Я снова юркнула в постель, и сквозь перемежающуюся дремоту следила, как бесшумно двигалась Татьяна Петровна. Она умылась, оделась, приготовила завтрак для детей, накрыла на стол и стала нарезать капустный пирог. Она расстелила на столе рушник с алыми петухами и стала бережным, даже любовным движением заворачивать в него кусок пирога.
«Берет с собой завтрак, — подумала я, засыпая. — Но как смешно заворачивает, бедняжка. Мы и над папиным юбилейным тортом с циклотроном из крема так не тряслись!»
Перед уходом Татьяна Петровна разбудила меня:
— Вставайте, завтракайте и идите ко мне на ферму. Там полустанок рядом. И видно из окна поезда издали…

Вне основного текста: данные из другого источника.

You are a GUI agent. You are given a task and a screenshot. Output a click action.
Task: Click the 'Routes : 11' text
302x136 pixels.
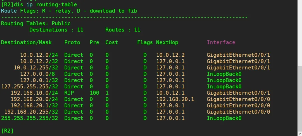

Утренняя метель задержала меня в Топатихе еще на сутки.
Вечером меня вызывала по телефону Москва.
— Ты что, с ума сошла!.. Малашка-колхозница! — кричал в ярости Борис. — За гипероны хвалил не кто-нибудь — Великий Молчун! Диссертация у нас в руках. Оцениваешь?
Я молчала.
Потом тихо спросила:
— Кому ты отдал второй билет на сессию академии?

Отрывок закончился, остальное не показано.